Die Empfehlung der Innenrevision, jeden Monat „ein wenig“ zu prüfen, kann ich jedoch nicht teilen. In meiner Amtszeit haben die Finanzverwalterin des StudentInnenRates und ich einen erheblichen Aufwand gehabt vier Prüfungen, (Sächs. Rechnungshof, Innenrevision, Finanzamt, Sozialversicherung) zu betreuen. Eine Prüfung jeden Monat würde meines Erachtens die Finanzverwaltung lahm legen, eine erhebliche Ressourcenverschwendung und ein Einschränken der Finanzautonomie der StudentInnenschaft, die laut Hochschulgesetz gewährleistet werden soll, bedeuten. Die Universität kann ihrer Kontrollaufsicht gerecht werden, wenn sie einmal im Jahr ordentlich und vollständig prüft, was hoffentlich diesmal passiert ist.

Schlusswort

Ausgehend von einer desolaten Ausgangslage, wie aus dem Vergleich zu den Prüfmitteilungen der vergangenen Jahre offensichtlich wird, welche durch die Innenrevision und den Sächsischen Rechnungshof ausgestellt wurden, und dem StudentInnenRat zugegangen waren, sieht man im Prüfungszeitraum eine deutliche Verbesserung in allen Ebenen des Finanzwesens und Verwaltung des StudentInnenRates. Diese wurde unter meiner Federführung und Unterstützung meiner KollegInnen und des Personals, wie nochmals erwähnt, bewältigt. Es sind jedoch viel zu viele Baustellen noch offen geblieben, welche konsequentes Handeln erfordern.

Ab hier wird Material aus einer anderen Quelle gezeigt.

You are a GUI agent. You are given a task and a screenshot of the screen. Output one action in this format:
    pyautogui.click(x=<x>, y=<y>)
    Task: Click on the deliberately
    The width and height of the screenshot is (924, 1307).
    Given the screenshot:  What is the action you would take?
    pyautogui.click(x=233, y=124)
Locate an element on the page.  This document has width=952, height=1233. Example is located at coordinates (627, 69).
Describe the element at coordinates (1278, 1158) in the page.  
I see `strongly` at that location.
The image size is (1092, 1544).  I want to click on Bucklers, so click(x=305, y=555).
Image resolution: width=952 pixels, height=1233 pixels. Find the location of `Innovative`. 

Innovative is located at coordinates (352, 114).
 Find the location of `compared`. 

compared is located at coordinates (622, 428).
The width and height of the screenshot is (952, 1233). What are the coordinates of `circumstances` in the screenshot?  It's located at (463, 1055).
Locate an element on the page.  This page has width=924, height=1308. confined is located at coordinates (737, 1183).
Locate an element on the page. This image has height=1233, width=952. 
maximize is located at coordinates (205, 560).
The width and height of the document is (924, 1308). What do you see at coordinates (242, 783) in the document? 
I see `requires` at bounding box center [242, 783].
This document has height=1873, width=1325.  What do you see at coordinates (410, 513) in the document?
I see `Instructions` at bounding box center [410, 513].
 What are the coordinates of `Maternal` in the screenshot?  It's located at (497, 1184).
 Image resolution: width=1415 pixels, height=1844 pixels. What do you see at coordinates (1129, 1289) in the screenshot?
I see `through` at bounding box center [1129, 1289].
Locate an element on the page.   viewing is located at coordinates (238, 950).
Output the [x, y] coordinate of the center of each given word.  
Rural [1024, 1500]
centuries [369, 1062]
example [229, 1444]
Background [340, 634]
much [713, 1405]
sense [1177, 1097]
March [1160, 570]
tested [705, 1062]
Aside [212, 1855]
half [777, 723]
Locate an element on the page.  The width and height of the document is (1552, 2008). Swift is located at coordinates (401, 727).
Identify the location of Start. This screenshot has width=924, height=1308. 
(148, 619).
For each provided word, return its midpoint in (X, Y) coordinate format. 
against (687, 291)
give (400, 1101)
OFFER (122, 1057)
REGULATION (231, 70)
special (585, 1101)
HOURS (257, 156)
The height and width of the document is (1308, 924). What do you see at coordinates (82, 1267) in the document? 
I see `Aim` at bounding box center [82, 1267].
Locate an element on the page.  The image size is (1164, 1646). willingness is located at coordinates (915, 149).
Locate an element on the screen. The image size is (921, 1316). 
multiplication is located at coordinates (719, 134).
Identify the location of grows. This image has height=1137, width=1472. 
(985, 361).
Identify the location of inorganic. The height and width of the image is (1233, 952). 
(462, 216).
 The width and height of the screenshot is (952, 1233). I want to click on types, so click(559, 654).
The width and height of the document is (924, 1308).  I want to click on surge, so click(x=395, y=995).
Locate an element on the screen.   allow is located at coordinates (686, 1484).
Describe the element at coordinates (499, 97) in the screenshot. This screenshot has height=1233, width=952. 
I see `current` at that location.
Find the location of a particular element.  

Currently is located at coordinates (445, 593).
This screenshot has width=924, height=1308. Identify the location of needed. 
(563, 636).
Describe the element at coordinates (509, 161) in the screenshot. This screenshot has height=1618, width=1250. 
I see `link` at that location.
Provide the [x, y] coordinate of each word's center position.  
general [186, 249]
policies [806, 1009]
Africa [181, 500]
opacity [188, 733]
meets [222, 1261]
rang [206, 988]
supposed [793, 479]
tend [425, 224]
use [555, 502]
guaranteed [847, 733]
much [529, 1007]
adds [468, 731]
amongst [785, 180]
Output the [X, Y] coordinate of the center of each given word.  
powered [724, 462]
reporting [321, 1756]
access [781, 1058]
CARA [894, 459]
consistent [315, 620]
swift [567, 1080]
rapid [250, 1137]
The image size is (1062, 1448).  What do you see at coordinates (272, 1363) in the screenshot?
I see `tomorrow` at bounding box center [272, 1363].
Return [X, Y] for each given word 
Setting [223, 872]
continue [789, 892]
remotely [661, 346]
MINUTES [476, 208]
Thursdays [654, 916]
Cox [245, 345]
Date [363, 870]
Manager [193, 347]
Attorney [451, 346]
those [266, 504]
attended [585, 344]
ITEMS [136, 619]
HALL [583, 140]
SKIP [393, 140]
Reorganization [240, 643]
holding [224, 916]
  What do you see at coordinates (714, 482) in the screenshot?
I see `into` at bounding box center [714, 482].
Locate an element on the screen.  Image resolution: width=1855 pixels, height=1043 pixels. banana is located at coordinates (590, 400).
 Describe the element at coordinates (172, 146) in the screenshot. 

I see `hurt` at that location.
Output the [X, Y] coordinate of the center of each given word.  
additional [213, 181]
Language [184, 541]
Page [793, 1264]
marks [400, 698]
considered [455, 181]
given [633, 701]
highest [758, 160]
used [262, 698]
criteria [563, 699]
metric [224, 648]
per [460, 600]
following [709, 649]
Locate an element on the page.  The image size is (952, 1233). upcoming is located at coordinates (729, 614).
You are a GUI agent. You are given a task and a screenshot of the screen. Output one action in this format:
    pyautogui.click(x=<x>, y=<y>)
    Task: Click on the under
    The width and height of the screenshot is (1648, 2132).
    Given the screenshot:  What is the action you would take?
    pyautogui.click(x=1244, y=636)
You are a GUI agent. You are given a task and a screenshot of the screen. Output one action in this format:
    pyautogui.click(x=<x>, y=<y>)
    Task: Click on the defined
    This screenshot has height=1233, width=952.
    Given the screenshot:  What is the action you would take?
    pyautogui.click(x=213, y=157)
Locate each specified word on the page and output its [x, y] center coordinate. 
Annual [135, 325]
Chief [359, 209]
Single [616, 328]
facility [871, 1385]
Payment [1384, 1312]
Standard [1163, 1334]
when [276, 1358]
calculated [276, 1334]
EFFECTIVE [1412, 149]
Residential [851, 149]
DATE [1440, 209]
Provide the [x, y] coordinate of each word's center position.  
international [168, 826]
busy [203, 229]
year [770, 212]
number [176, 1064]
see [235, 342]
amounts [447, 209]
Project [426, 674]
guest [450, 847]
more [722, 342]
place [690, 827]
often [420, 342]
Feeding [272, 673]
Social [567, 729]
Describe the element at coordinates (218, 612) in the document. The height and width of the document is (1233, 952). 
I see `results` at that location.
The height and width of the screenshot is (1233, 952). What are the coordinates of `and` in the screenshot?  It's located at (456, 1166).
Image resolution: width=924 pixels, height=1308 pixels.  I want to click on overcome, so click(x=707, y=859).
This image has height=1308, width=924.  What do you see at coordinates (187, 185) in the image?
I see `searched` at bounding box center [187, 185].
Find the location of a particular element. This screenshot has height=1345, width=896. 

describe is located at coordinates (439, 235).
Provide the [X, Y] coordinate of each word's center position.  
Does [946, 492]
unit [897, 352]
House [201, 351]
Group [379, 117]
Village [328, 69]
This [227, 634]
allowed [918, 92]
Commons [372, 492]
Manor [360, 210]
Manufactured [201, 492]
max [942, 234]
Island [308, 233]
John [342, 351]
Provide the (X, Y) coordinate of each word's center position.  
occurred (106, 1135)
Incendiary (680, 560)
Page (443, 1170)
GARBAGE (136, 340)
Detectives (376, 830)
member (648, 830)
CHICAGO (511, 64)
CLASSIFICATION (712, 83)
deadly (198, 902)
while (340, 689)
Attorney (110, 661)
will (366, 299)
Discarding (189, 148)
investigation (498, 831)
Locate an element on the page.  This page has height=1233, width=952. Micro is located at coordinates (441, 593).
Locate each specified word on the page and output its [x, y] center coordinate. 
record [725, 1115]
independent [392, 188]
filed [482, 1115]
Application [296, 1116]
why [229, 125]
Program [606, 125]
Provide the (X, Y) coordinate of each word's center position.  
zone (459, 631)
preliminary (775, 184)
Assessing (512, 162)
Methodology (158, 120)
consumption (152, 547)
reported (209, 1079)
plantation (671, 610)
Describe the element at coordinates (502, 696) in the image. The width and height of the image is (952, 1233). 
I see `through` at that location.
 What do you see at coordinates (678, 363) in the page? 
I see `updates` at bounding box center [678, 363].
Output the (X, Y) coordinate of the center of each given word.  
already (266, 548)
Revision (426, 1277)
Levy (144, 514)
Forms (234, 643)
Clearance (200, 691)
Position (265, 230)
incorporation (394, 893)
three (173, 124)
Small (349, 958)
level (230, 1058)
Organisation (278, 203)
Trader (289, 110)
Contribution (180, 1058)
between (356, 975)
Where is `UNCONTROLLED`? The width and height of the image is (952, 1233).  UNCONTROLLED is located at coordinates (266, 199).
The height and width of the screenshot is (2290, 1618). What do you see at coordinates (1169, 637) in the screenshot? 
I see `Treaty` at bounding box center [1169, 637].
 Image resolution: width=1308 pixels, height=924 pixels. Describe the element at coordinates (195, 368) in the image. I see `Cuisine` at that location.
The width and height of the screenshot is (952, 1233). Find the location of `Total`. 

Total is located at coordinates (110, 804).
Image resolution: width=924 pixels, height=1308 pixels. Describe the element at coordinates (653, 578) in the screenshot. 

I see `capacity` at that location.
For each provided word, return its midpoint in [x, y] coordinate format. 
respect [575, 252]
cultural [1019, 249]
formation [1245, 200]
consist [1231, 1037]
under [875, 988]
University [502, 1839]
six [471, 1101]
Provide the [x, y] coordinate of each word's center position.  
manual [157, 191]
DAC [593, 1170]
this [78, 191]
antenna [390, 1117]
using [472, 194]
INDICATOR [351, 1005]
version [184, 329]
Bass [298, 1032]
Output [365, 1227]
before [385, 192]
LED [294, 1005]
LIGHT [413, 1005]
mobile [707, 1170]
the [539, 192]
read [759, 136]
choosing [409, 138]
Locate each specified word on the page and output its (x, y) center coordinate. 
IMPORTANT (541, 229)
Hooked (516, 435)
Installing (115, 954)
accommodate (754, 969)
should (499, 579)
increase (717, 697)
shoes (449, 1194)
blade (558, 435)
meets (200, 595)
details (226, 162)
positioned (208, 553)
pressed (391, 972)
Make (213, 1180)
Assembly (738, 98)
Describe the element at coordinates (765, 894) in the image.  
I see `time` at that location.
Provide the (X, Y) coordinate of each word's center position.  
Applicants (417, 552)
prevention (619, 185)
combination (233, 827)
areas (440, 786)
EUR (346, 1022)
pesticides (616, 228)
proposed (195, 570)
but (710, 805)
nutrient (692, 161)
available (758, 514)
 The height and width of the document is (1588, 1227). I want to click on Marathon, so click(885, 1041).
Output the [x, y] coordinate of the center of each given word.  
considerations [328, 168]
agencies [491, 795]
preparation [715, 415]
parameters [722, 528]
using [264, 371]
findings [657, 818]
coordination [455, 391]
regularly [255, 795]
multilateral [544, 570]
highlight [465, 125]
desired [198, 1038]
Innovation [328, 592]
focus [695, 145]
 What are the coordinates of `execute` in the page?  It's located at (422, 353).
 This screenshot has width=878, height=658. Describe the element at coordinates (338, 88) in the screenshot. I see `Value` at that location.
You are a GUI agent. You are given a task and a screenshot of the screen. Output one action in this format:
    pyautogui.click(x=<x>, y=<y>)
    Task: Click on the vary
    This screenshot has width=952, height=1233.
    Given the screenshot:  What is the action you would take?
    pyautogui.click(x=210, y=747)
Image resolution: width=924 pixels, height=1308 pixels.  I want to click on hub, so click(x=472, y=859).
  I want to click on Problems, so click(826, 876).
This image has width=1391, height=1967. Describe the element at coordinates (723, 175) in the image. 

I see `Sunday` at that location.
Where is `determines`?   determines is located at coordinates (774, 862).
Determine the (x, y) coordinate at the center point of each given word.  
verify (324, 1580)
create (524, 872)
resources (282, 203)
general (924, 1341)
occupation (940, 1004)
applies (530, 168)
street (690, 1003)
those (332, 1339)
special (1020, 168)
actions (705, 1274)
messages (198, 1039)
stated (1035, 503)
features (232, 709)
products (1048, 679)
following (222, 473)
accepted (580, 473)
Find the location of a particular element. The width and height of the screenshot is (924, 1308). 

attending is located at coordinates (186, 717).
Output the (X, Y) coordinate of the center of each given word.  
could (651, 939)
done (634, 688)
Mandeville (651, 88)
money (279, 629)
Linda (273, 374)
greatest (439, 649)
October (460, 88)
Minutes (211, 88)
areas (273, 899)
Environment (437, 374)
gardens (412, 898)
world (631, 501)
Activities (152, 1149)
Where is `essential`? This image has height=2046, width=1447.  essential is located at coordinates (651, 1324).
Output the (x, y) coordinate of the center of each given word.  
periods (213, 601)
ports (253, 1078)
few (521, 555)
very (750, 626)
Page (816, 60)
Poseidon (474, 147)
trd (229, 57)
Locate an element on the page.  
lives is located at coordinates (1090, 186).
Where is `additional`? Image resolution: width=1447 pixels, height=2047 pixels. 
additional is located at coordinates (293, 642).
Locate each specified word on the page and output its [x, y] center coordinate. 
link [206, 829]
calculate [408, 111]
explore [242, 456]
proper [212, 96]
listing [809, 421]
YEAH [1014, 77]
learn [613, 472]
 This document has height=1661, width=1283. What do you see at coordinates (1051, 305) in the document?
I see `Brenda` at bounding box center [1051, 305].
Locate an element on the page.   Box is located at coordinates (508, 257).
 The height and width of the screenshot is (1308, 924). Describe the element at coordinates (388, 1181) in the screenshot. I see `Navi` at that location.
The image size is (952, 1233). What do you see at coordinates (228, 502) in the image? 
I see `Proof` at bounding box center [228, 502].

Ich bedanke mich bei allen, die mich bei der Arbeit unterstützt haben, und schließe somit auch alle faire Kritikerinnen ein. Ohne diese breite Unterstützung und Auseinandersetzung wäre von dem, was für die Verfasste Studierendenschaft in der Amtszeit erreicht wurde, nichts möglich gewesen.

Ich wünsche euch allen ein gutes Gelingen, Mut zur Konsequenz und bitte hier mit um meine Entlastung aus dem Amt für das Jahr 05/06.